··· ENTRIES SUPPLIED ···

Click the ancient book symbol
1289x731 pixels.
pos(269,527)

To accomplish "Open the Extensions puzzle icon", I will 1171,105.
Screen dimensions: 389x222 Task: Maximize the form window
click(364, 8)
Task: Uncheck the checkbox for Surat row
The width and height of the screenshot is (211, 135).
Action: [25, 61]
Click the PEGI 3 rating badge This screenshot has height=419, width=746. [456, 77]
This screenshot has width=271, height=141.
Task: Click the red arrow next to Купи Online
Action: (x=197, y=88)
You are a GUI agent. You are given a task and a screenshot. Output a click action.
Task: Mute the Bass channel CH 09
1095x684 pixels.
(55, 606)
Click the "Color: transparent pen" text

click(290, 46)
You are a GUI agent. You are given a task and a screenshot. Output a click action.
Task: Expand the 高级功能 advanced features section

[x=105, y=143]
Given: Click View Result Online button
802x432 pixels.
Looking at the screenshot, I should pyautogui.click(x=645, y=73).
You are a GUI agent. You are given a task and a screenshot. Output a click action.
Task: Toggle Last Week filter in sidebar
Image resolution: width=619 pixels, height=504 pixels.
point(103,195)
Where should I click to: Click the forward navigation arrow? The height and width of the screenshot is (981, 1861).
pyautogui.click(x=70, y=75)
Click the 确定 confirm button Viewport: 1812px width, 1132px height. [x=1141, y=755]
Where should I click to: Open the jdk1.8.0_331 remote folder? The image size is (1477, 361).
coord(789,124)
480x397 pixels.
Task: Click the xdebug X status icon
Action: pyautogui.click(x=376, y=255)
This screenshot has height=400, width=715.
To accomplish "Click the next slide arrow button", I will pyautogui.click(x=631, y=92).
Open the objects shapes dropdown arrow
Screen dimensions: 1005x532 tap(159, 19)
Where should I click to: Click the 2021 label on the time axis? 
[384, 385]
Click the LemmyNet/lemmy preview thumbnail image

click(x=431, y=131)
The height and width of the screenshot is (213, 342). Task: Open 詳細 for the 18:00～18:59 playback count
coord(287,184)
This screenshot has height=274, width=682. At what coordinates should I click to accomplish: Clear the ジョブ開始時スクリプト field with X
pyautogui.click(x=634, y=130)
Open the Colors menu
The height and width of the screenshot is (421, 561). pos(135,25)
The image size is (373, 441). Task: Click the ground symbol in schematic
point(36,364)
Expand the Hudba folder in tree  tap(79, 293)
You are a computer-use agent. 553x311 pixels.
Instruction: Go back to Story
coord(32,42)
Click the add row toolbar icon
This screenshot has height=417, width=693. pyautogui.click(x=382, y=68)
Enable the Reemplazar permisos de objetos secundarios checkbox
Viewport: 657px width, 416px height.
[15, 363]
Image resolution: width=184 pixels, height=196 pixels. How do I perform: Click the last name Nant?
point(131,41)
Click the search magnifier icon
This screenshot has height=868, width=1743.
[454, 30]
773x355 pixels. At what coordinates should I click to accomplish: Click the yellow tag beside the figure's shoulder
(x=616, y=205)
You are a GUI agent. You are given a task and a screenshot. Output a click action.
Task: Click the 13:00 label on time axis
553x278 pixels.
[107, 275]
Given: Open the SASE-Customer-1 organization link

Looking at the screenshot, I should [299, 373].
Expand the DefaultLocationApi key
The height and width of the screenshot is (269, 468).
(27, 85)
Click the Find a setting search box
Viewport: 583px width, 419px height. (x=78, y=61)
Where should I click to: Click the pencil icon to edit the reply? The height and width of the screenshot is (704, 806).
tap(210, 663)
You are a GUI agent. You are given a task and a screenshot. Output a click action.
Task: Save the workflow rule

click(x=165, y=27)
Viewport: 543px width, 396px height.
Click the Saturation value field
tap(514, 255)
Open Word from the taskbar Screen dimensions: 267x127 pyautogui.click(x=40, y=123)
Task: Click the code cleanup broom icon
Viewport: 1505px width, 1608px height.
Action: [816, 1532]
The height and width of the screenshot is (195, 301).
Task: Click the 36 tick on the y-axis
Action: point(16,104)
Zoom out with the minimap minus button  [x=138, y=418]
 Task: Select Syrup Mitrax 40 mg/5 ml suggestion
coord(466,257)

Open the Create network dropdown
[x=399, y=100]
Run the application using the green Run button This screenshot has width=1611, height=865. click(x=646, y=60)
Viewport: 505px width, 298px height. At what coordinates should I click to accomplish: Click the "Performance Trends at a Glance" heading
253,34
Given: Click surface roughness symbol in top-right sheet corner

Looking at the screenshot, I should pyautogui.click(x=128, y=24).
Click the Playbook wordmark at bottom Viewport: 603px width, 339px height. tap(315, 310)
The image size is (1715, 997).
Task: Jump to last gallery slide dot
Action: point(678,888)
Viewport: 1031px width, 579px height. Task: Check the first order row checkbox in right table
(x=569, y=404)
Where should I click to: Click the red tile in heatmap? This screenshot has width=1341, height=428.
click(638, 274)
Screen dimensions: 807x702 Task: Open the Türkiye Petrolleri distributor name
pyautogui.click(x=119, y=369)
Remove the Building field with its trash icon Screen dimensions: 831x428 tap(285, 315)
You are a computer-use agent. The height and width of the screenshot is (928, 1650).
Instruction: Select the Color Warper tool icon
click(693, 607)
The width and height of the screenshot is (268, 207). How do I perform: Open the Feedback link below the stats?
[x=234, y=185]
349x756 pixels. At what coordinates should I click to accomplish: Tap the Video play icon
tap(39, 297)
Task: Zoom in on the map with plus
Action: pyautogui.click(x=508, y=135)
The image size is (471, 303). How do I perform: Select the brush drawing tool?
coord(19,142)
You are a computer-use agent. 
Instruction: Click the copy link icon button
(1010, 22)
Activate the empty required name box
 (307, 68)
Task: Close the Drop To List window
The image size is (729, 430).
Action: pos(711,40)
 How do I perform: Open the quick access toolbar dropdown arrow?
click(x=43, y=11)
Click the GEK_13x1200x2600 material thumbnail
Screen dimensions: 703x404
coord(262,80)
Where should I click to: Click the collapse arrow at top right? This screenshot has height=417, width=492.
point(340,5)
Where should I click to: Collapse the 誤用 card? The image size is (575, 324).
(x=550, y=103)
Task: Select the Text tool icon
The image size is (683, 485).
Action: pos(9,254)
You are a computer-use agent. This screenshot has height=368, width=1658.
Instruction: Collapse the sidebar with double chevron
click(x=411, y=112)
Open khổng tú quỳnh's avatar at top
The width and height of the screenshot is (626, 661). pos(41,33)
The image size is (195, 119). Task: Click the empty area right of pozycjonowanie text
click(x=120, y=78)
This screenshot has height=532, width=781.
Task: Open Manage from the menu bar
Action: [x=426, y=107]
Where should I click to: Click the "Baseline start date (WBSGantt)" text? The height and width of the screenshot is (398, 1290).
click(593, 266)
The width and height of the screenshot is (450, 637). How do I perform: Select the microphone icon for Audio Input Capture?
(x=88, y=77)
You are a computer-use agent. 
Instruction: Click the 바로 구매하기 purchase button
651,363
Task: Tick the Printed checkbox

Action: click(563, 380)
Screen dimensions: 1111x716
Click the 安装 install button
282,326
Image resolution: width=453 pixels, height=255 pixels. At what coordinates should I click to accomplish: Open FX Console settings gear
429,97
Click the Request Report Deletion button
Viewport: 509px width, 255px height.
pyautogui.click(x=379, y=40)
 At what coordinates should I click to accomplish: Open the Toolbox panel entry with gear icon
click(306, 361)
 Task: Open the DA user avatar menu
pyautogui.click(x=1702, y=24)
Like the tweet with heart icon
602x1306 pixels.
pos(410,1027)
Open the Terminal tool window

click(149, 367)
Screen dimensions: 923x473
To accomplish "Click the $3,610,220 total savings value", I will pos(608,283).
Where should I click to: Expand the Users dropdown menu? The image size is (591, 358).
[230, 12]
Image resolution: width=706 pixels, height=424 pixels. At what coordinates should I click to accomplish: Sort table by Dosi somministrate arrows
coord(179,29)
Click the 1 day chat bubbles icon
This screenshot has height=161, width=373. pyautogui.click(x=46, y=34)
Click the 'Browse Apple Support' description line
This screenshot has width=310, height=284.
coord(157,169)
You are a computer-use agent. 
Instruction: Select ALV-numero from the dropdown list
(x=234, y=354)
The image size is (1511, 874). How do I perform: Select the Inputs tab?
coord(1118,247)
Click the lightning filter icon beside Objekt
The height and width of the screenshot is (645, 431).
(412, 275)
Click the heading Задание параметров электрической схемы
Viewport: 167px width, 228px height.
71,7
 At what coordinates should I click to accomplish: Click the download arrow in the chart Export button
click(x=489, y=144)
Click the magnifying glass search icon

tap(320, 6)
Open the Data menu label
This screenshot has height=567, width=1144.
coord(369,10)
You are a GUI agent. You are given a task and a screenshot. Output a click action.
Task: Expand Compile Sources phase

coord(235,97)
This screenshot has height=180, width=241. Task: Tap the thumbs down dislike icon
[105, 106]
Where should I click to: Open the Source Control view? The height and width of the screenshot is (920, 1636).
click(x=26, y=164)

···

▶ _WHAT IS BEING ASKED_: Output the lines above as a JSON list of strings, one string per line and blank lines omitted, starting at the line that contains "Task: Open the DA user avatar menu" and ending at the line that contains "click(149, 367)".

▶ _COMPLETE OUTPUT_:
[
  " Task: Open the DA user avatar menu",
  "pyautogui.click(x=1702, y=24)",
  "Like the tweet with heart icon",
  "602x1306 pixels.",
  "pos(410,1027)",
  "Open the Terminal tool window",
  "click(149, 367)"
]